As Kapetaua was a grandfathered employee, Respondent was not in violation of sections 274A(a)(1)(A) and 274A(a)(1)(B) of the Immigration and Nationality Act.
It is the decision of the Administrative Law Judge that the Respondent, Maka's Akamai Service aka Maka's Akamai Service, Inc. dba Akamai Yard Service Tree Trimmer, was not in violation of the Immigration Reform and Control Act of 1986, specifically sections 274A(a)(1)(A) and 274A(a)(1)(B) of the Immigration and Nationality Act as charged by the Complainant, United States of America.

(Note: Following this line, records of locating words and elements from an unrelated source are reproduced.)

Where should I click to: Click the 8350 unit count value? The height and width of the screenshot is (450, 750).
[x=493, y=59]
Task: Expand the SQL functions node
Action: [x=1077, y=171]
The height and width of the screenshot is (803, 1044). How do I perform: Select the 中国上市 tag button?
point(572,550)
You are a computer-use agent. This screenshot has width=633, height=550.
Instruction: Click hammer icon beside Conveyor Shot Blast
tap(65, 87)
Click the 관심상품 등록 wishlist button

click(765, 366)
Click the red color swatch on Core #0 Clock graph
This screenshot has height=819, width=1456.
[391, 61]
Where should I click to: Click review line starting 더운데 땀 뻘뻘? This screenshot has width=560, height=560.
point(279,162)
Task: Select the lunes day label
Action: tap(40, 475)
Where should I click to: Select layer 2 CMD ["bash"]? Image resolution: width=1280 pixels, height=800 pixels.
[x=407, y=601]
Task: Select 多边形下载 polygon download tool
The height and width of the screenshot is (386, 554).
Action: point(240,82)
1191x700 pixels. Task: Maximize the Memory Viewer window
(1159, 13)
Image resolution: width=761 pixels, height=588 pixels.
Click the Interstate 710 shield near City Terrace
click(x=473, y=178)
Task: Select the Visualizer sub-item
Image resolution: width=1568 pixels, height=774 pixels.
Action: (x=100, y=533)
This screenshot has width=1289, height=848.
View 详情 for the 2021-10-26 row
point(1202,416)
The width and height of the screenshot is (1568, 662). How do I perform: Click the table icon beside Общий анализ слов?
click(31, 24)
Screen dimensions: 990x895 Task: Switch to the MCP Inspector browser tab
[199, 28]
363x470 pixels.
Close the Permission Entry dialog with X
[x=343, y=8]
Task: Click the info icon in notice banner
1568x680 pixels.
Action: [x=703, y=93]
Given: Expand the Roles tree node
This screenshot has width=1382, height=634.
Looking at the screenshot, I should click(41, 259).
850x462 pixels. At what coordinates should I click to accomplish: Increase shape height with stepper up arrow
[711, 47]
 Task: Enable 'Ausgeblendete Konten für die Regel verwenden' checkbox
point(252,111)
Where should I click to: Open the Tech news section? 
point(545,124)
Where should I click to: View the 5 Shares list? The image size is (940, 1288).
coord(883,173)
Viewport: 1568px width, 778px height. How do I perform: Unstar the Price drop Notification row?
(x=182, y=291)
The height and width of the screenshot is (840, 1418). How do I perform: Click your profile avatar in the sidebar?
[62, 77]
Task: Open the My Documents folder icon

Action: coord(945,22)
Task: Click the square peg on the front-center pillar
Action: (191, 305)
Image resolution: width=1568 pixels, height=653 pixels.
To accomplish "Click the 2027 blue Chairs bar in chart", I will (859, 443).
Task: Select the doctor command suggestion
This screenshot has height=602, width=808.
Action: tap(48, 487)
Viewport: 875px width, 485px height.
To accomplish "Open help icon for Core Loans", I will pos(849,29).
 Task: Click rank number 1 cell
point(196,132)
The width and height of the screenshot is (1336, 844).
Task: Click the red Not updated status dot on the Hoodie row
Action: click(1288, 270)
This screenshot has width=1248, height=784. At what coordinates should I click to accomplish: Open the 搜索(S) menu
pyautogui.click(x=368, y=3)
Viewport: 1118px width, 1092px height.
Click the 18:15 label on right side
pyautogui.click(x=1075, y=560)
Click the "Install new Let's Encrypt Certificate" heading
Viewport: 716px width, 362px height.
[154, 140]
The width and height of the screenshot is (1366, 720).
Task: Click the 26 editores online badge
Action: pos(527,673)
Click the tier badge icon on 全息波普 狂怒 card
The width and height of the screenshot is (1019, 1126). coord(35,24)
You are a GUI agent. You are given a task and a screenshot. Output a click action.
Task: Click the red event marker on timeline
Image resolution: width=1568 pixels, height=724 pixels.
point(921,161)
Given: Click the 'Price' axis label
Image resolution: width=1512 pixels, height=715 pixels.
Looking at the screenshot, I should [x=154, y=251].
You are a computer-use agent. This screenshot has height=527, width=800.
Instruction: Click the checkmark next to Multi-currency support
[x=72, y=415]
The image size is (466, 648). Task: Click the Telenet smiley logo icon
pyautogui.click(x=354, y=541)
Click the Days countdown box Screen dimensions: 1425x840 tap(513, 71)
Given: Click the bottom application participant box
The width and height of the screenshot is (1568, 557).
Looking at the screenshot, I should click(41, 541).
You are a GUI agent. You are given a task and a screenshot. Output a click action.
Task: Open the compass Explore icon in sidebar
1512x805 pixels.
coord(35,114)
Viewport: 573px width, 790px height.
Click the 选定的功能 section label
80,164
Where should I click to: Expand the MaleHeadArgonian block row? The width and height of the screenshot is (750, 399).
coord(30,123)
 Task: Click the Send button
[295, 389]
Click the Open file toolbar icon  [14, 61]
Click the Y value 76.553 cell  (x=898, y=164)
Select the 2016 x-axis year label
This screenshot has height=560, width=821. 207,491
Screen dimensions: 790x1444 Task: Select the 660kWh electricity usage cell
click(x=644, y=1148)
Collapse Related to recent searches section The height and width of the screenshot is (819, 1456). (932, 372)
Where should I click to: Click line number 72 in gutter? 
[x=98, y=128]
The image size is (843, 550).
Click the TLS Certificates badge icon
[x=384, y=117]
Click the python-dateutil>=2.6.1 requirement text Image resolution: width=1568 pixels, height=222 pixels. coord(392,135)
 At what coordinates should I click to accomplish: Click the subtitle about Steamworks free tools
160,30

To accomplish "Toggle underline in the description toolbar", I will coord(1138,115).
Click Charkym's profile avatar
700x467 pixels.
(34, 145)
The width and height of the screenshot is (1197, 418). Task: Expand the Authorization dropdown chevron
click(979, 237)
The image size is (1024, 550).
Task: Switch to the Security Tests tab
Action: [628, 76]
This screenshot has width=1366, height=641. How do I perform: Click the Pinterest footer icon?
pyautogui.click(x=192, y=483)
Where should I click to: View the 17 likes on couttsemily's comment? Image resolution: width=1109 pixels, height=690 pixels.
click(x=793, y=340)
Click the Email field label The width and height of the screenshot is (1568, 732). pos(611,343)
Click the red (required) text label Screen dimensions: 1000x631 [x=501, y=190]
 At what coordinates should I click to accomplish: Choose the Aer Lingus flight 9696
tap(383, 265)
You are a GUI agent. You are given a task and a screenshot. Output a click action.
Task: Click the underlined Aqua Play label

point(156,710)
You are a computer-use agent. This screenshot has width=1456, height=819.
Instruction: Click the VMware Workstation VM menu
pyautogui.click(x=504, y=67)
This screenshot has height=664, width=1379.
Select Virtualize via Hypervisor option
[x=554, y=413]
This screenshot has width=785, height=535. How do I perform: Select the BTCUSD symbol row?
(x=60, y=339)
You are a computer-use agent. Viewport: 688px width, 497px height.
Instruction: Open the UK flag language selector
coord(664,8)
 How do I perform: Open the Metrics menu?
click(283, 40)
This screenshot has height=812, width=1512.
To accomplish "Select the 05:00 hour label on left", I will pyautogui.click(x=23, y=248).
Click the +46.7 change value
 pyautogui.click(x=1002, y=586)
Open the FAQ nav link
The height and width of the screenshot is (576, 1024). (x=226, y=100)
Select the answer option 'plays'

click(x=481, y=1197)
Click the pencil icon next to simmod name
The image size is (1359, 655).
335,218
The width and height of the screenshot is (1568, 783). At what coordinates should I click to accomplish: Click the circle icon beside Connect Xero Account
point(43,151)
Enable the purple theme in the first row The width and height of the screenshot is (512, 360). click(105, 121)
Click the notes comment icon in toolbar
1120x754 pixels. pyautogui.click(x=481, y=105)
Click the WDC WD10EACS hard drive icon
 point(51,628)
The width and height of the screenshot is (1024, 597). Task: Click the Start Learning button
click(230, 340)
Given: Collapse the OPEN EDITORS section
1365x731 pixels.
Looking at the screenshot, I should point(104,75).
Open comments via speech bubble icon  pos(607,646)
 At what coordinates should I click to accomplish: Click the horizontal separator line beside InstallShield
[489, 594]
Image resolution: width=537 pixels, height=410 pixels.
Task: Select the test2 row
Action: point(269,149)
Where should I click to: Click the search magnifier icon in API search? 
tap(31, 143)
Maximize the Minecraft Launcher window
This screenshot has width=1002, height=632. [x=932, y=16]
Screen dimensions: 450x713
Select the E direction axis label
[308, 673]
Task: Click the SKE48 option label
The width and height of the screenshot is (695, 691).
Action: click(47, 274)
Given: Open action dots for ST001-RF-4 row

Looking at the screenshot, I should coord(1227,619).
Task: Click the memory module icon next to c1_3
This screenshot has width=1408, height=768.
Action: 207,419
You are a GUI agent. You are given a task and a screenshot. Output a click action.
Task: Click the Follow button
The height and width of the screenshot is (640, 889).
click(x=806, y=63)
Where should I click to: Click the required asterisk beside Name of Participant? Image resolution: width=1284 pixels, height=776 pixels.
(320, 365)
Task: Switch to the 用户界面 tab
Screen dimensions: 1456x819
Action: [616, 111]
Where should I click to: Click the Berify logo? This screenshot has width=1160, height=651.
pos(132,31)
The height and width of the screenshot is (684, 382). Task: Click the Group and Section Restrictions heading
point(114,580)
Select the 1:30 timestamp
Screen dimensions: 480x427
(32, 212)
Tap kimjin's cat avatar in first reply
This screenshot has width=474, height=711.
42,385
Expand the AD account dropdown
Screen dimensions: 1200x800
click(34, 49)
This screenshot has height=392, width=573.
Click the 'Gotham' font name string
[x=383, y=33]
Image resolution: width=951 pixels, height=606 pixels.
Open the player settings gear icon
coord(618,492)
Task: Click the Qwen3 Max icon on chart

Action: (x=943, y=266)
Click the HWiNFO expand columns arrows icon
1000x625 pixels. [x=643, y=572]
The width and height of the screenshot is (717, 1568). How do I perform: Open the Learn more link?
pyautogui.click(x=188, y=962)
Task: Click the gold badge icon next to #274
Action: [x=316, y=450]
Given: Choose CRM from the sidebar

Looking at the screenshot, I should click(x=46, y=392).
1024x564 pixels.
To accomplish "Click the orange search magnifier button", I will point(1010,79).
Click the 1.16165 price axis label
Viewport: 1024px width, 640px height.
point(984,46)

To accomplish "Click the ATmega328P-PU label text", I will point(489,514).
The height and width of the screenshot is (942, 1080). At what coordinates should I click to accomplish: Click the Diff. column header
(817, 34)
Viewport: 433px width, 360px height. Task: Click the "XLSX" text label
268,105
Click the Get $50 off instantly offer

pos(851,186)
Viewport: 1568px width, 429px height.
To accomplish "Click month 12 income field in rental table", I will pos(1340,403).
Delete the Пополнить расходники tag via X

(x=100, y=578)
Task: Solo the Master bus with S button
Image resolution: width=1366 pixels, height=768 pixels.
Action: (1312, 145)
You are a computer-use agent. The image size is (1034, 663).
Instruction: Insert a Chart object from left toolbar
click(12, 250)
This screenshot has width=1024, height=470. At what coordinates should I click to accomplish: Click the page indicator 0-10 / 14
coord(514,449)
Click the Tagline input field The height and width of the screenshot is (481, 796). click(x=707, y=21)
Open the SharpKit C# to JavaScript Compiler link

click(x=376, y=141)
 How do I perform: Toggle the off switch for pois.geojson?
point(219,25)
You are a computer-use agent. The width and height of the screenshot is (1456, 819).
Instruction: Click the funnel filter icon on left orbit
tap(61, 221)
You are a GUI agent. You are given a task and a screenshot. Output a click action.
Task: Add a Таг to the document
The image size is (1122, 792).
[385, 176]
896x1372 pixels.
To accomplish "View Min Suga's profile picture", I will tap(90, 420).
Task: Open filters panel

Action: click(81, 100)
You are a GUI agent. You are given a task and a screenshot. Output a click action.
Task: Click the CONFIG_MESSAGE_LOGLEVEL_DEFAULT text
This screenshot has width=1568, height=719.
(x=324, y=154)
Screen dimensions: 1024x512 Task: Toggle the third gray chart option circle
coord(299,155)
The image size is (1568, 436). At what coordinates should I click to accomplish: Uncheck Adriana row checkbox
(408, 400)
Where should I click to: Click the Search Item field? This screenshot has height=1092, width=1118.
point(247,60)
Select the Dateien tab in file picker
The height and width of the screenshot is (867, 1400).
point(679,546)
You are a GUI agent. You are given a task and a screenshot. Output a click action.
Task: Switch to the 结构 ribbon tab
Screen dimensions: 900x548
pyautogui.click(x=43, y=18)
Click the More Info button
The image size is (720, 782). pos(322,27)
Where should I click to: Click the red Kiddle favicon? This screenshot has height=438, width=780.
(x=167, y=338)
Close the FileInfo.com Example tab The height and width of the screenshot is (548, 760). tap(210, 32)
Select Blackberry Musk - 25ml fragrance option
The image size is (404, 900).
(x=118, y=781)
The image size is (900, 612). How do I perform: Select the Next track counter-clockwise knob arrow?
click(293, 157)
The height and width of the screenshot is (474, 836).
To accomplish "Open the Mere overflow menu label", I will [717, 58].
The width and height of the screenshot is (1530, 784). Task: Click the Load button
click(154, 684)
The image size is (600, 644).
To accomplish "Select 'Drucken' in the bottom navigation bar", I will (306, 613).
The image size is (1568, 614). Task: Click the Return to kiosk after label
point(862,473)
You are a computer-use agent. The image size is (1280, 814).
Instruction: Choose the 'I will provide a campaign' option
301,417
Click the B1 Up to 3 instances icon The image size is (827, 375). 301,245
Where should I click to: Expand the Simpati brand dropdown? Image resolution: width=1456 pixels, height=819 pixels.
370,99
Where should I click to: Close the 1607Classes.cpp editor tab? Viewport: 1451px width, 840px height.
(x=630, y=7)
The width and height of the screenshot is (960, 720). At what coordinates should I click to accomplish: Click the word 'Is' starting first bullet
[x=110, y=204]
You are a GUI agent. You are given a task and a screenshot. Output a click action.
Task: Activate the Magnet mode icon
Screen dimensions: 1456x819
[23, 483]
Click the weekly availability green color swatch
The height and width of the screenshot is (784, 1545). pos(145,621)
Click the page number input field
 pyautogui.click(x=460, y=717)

Dated: November 15, 1988 HENRY M. TAI Administrative Law Judge, Honolulu, Hawaii Hearing Office 190 UNITED STATES DEPARTMENT OF JUSTICE EXECUTIVE OFFICE FOR IMMIGRATION REVIEW OFFICE OF THE CHIEF ADMINISTRATIVE HEARING OFFICER ADMINISTRATIVE REVIEW AND FINAL AGENCY ORDER VACATING THE ADMINISTRATIVE LAW JUDGE'S DECISION AND ORDER FINAL AGENCY ORDER NO. 11 United States of America, Complainant v. Maka's Akamai Service, a/k/a/ Maka's Akamai Service Inc. d/b/a/ Akamai Yard Service Tree Trimmer, Respondent; 8 U.S.C. 1324a Proceeding; Case No. 88100015. Vacation by the Chief Administrative Hearing Officer of the Administrative Law Judge's Decison and Order The Honorable Henry M. Tai, the Administrative Law Judge assigned to this case by the Chief Administrative Hearing Officer, issued an Order regarding the above-styled proceeding on November 15, 1988. The Order was issued on this matter subsequent to an administrative hearing held in Honolulu, Hawaii, commencing on July 12, 1988, and concluding on July 15, 1988. Pursuant to Title 8, United States Code, Section 1324a(e)(6) and Section 68.52 of the applicable rules of practice and procedure, appearing at 52 Fed. Reg. 44972-85 (1987) [hereinafter Rules] (to be codified at 28 CFR Part 68), the Chief Administrative Hearing Officer, upon review of the Administrative Law Judge's Order, and in accordance with Section 68.52 of the Rules, supra, vacates the Administrative Law Judge's Order.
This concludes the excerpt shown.